- SUPPLIED MATERIAL -
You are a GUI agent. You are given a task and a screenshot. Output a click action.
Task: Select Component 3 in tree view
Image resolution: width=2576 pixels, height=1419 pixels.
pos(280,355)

...

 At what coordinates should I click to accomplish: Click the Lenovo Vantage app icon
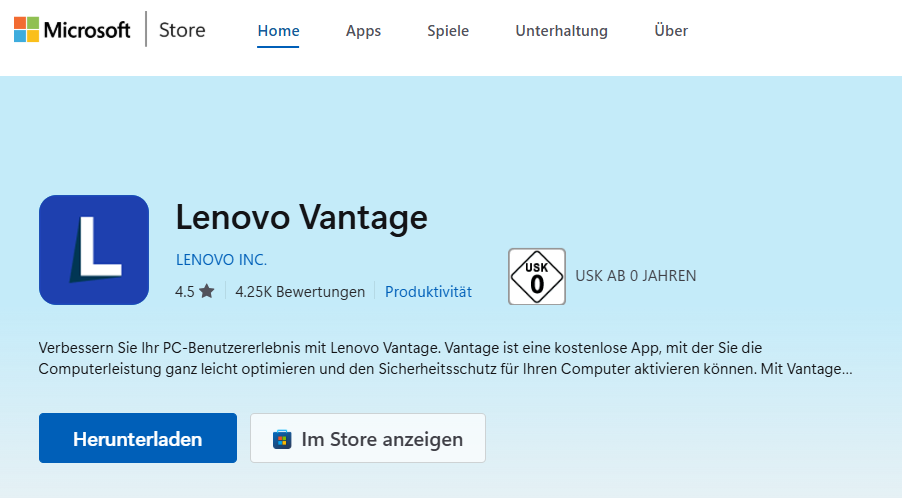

- WHAT THE TASK REQUIRES -
Work out the number of lines in the records that contain the string "click". Nothing but that number should be sent back.

- SOLUTION TO THIS EXERCISE -
2